The records of nearly half a million payment cards of Indian banks are being sold for $9 apiece on the Joker’s Stash, one of the most popular underground cardshops, Singapore-based cybersecurity company Group-IB has warned.

The company detected a database containing over 460,000 payment card records uploaded to one of the most popular darknet cardshops on February 5.


Over 98 per cent of the records were from the biggest Indian banks, Group-IB said on Friday.

This is the second major upload of payment records related to Indian cardholders registered by Group-IB in the past several months. The first one was reported by the company last October.

The underground market value of the database is estimated at more than $4.2 million. The source of this batch currently remains unknown, the company said, adding that it immediately informed the Indian Computer Emergency Response Team (CERT-In) about the sale of the payment records.

The database exposed card numbers, expiration dates, CVV/CVC codes and some additional information such as cardholders’ full name, as well as their emails, phone numbers and addresses, security researchers from Group-IB found.

“Such type of data is likely to have been compromised online — with the use of phishing, malware, or JS-sniffers – while in the previous case, we dealt with card dumps (the information contained in the card magnetic stripe), which can be stolen through the compromise of offline POS terminals, for example,” the company said.

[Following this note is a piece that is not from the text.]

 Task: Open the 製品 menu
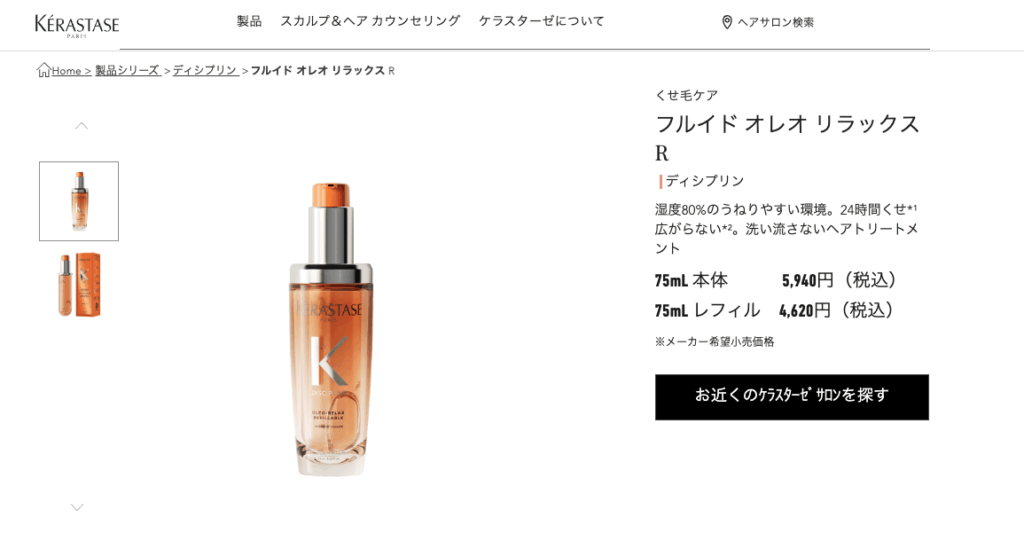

Earlier, on October 28, 2019, the Group-IB Threat Intelligence team detected a huge database holding more than 1.3 million credit and debit card records of mostly Indian banks’ customers uploaded to Joker’s Stash.

ALSO READ: Twitter is Finally Back After Experiencing Global Service Disruption

Group-IB experts determined that the underground market value of the database was estimated at more than $130 million. (IANS)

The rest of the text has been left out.